The country is extraordinarily dry, getting only a few days of rain a year. Despite that, Emiratis use water at an alarming rate: there are broad swaths of grass in the major public parks, for example, and landscaping can be extensive in the resorts or other public places. The majority of this water comes from desalinisation. Visitors do not pay for their water use. The weather from late October through mid-March is quite pleasant, with high temperatures ranging from around 27°C ( 85°F) to lows around 15°C ( 63°F). It is almost always sunny. Rain can happen between November and February, and can cause road hazards when it does. In the summer, the temperatures soar and humidity is close to unbearable — it is widely suspected that the officially reported temperatures are “tweaked” to cut off the true summer highs, which can reach 50°C, or around 120°F, or even higher!
The population is incredibly diverse. Only some 20% of the population of the Emirates are ‘real’ Emiratis; Most the rest come from the Indian Subcontinent: India, Pakistan, or Bangladesh (some 50%); other parts of Asia, particularly the Philippines, Malaysia, and Sri Lanka (another perhaps 15%); and “Western” countries (Europe, Australia, North America, South Africa; 5-6%), with the remainder from everywhere else. On any given day in, say, Dubai or Sharjah, you can see people from every continent and every social class. With this diversity, one of the few unifying factors is language, and consequently nearly everyone speaks some version of English. Nearly all road or other information signs are in English and Arabic, and English is widely spoken, particularly in the hospitality industry. On the other hand, there are elements that would be unsettling for overseas travelers, such as fully veiled women, but as this is “their way”, tourists should show respect and will be offered the same in turn.
* 2013 CE (1434 AH): 9 July – 7 August
* 2014 CE (1435 AH): 28 June – 27 July
* 2015 CE (1436 AH): 18 June – 16 July
The festival of Eid ul-Fitr is held after the end of Ramadan and may last several days. Exact dates depend on astronomical observations and may vary from country to country.

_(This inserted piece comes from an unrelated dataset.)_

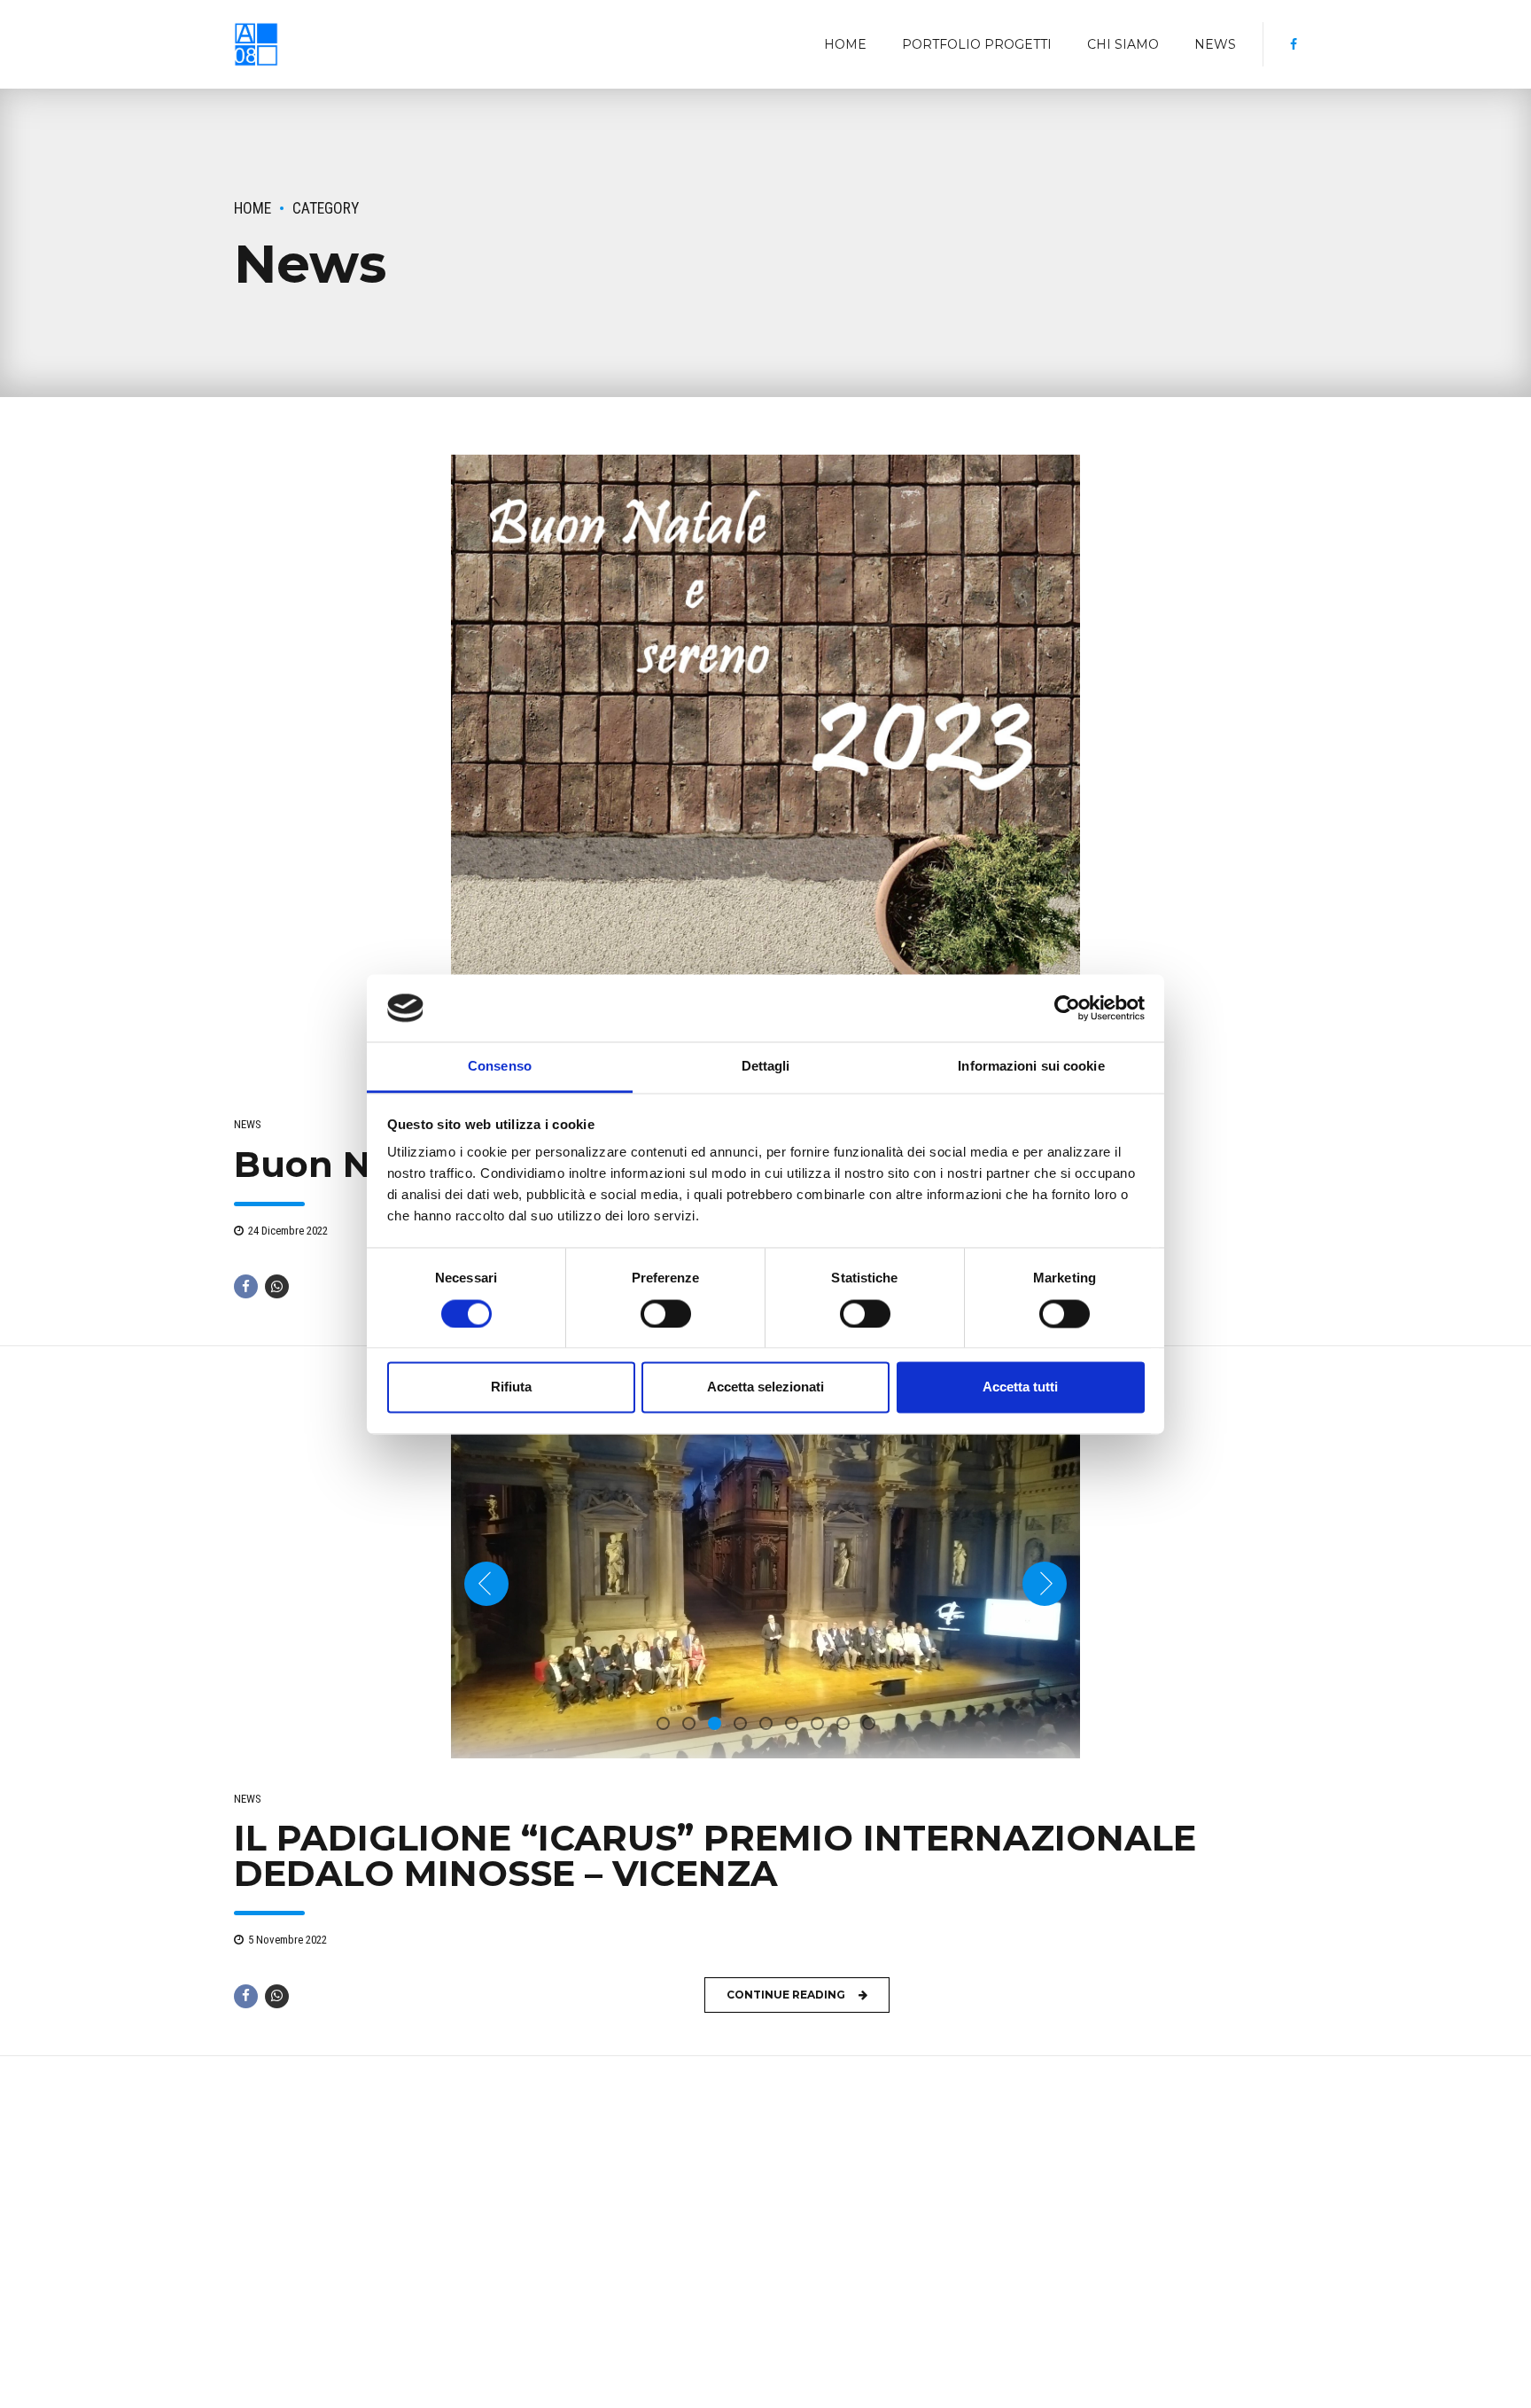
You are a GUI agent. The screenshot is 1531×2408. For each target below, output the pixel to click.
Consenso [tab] (500, 1066)
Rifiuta (511, 1387)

The weekend in the the U.A.E. for most government and public services as well as businesses runs from Friday to Saturday; for many, Thursday may be a half day (although most often work all day Saturdays). In nearly every city, commercial activity will be muted on Friday mornings, but after the noon services at the mosques most businesses open and Friday evenings can be crowded.
The major exception is during the fasting month of Ramadan, when the rhythm of life changes drastically. Restaurants (outside tourist hotels) stay closed during the daylight hours, and while most offices and shops open in the morning from 8AM to 2PM or so, they usually close in the afternoon while people wait (or sleep) out the last hours of the fast. After sundown, people gather to break their fast with a meal known as iftar, often held in outdoor tents (not uncommonly air-conditioned in the UAE!), which traditionally starts with dates and a sweet drink. Some offices reopen after 8PM or so and stay open well after midnight, as many people stay up late until the morning hours. Just before sunrise, a meal called sohoor is eaten, and then the cycle repeats again.